━━━━━ Data

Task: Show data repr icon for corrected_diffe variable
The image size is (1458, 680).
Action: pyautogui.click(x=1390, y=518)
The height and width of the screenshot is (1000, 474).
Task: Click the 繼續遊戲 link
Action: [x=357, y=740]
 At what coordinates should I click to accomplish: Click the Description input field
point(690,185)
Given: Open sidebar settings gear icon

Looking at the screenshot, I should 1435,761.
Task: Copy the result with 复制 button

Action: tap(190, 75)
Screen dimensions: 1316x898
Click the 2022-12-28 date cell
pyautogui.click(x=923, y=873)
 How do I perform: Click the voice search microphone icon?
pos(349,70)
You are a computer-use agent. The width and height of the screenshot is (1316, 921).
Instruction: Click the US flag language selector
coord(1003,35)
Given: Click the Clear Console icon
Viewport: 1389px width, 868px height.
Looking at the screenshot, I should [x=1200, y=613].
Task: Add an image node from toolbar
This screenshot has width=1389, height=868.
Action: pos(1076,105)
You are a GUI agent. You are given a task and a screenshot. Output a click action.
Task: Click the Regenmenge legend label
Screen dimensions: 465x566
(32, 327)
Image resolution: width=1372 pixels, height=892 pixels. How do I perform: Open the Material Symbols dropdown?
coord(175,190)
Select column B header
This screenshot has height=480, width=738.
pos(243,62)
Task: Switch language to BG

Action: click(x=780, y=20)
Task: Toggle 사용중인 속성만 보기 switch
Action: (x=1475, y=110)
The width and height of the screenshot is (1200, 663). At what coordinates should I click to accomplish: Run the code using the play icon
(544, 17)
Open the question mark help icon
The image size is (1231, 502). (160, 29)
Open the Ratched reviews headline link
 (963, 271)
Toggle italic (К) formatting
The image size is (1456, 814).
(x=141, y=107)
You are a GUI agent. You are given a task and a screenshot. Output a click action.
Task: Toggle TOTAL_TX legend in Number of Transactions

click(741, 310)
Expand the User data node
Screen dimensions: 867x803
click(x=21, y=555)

━━━━━━━━━━

Replace "microphone" with "mic" in the lines above and write them out again with nothing else changed.

> [Response to this exercise]:
Task: Show data repr icon for corrected_diffe variable
The image size is (1458, 680).
Action: pyautogui.click(x=1390, y=518)
The height and width of the screenshot is (1000, 474).
Task: Click the 繼續遊戲 link
Action: [x=357, y=740]
 At what coordinates should I click to accomplish: Click the Description input field
point(690,185)
Given: Open sidebar settings gear icon

Looking at the screenshot, I should 1435,761.
Task: Copy the result with 复制 button

Action: tap(190, 75)
Screen dimensions: 1316x898
Click the 2022-12-28 date cell
pyautogui.click(x=923, y=873)
 How do I perform: Click the voice search mic icon?
pos(349,70)
You are a computer-use agent. The width and height of the screenshot is (1316, 921).
Instruction: Click the US flag language selector
coord(1003,35)
Given: Click the Clear Console icon
Viewport: 1389px width, 868px height.
Looking at the screenshot, I should [x=1200, y=613].
Task: Add an image node from toolbar
This screenshot has width=1389, height=868.
Action: pos(1076,105)
You are a GUI agent. You are given a task and a screenshot. Output a click action.
Task: Click the Regenmenge legend label
Screen dimensions: 465x566
(32, 327)
Image resolution: width=1372 pixels, height=892 pixels. How do I perform: Open the Material Symbols dropdown?
coord(175,190)
Select column B header
This screenshot has height=480, width=738.
pos(243,62)
Task: Switch language to BG

Action: click(x=780, y=20)
Task: Toggle 사용중인 속성만 보기 switch
Action: (x=1475, y=110)
The width and height of the screenshot is (1200, 663). At what coordinates should I click to accomplish: Run the code using the play icon
(544, 17)
Open the question mark help icon
The image size is (1231, 502). (160, 29)
Open the Ratched reviews headline link
 (963, 271)
Toggle italic (К) formatting
The image size is (1456, 814).
(x=141, y=107)
You are a GUI agent. You are given a task and a screenshot. Output a click action.
Task: Toggle TOTAL_TX legend in Number of Transactions

click(741, 310)
Expand the User data node
Screen dimensions: 867x803
click(x=21, y=555)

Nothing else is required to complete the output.